Более точную информацию о форме распределения можно получить с помощью критериев нормальности (например, критерия Колмогорова-Смирнова, fF-критерия Шапиро-Уилка или критерия Пирсона) [4].

Второй метод — это метод интервальной таблицы частот [20]. Таблицы частот, или одновходовые таблицы, представляют собой метод анализа статистических данных и обычно изображаются графически в виде гистограммы (рис. 1.2.1), где: W— дискретная плотность распределения входной величины, X — входная величина, АХ{ — z-й интервал входной величины, Р( = WibXi — оценка вероятности попадания в z-й интервал.

Теоретическое исследование доверительного интервала шума с использованием вариационного ряда

При решении многих конкретных задач в различных отраслях науки и техники часто встречаются случаи, когда аналитическое решение задачи ввиду значительных математических трудностей практически невозможно, а проведение экспериментальных исследований и натуральных испытаний требует весьма больших затрат времени и средств или же исключено по другим причинам.

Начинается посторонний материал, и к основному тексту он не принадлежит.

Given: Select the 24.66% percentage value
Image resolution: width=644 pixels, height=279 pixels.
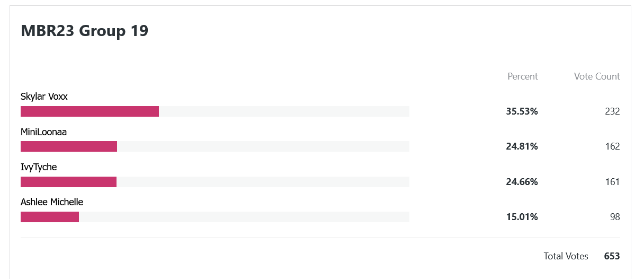Looking at the screenshot, I should 522,182.
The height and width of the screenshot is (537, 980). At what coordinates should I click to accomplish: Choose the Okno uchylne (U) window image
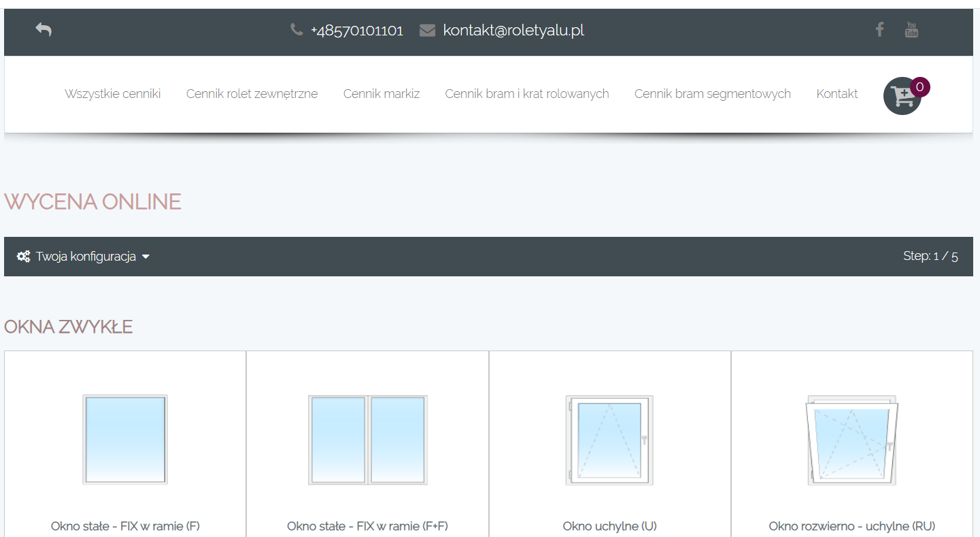pyautogui.click(x=609, y=440)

Одной из эффективных мер по преодолению этих трудностей является применение в исследованиях современных ЭВМ.

Моделирование на ЭВМ, или имитационное (цифровое) моделирование,-это разновидность математического моделирования. Оно обладает рядом известных преимуществ над другими методами исследования в условиях современного развития ЭВМ (универсальность, гибкость, экономичность и скорость). При всем при этом существует и целый ряд недостатков такого подхода: абстрагирование от реальных условий (погрешности моделей средств и сигналов), жесткость требований к процедурам моделирования для получения обобщающих результатов (при каждом сеансе моделирования получают частный результат) и т.п.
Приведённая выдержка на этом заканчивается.